A recent warehouse expansion off Route 116 revealed saturated silty clay just 0.8 meters below the proposed parking area grade. Without a proper pavement design, the first winter freeze-thaw cycle would have cracked the asphalt within 18 months. The solution required a layered structural section tailored to Saint-Hyacinthe's high water table and agricultural belt soil conditions. Our team models the granular base, subbase, and asphalt concrete thicknesses based on projected traffic loads using AASHTO 1993 and mechanistic-empirical methods. For heavy truck yards, we often integrate CBR road testing to calibrate the subgrade strength index directly from field samples before finalizing the structural number.
Saint-Hyacinthe's 1.8-meter frost depth and silty subgrades demand pavement sections designed for drainage first, structural capacity second.
Local geotechnical context
Saint-Hyacinthe sees 55 freeze-thaw cycles per year on average, which is among the highest in southern Quebec. This thermal stress, combined with the silty soils of the Saint Lawrence Lowlands, creates a pavement failure mechanism driven by differential heave. The risk is not just cracking. It is structural fatigue propagating from the subgrade upward. An underdesigned flexible pavement here can lose 30 percent of its service life within the first five years.
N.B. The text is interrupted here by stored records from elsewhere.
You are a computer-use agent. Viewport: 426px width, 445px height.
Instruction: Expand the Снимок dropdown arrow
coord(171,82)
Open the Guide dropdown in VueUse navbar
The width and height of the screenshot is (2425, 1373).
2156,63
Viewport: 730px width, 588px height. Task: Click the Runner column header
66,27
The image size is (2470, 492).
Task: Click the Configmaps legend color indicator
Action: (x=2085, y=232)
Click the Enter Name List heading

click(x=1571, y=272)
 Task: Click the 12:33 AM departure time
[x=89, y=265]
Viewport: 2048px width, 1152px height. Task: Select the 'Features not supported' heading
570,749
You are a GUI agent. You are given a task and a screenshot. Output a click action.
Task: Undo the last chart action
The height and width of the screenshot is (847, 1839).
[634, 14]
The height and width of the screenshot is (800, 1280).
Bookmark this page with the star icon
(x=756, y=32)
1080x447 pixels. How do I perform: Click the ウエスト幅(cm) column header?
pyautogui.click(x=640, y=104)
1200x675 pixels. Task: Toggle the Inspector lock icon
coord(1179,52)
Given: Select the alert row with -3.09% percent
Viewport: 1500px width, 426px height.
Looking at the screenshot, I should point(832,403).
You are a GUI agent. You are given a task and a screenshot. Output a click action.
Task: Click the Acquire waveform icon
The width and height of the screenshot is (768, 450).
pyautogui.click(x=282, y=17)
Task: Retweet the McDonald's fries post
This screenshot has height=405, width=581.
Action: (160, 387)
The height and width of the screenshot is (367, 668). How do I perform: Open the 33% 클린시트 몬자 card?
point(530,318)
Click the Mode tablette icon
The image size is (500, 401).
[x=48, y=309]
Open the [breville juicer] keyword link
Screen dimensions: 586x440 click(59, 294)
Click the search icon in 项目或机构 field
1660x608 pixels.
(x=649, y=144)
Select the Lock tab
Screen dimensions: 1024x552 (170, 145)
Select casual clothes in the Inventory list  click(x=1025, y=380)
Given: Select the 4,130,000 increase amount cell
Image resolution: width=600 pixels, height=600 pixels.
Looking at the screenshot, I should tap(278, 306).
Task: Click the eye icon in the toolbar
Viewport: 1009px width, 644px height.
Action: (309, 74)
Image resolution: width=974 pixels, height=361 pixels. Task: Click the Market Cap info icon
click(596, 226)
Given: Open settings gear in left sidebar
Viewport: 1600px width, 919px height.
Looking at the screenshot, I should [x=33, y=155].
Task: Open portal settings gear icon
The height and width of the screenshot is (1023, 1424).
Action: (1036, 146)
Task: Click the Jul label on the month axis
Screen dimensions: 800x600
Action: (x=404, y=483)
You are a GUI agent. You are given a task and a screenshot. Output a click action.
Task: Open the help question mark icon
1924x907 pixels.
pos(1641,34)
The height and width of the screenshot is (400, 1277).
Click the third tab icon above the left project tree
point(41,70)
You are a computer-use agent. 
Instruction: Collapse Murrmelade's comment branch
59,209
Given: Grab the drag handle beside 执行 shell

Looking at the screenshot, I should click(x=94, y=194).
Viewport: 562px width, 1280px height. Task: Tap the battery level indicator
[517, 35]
Moisture trapped in the granular base during November rains freezes in December, expands, and lifts the asphalt in isolated patches. Come April, those patches collapse into potholes. Our design mitigates this with a minimum 450 mm combined base and subbase thickness, positive crossfall of 2 percent, and edge drains for commercial lots adjacent to agricultural drainage ditches common east of the city center.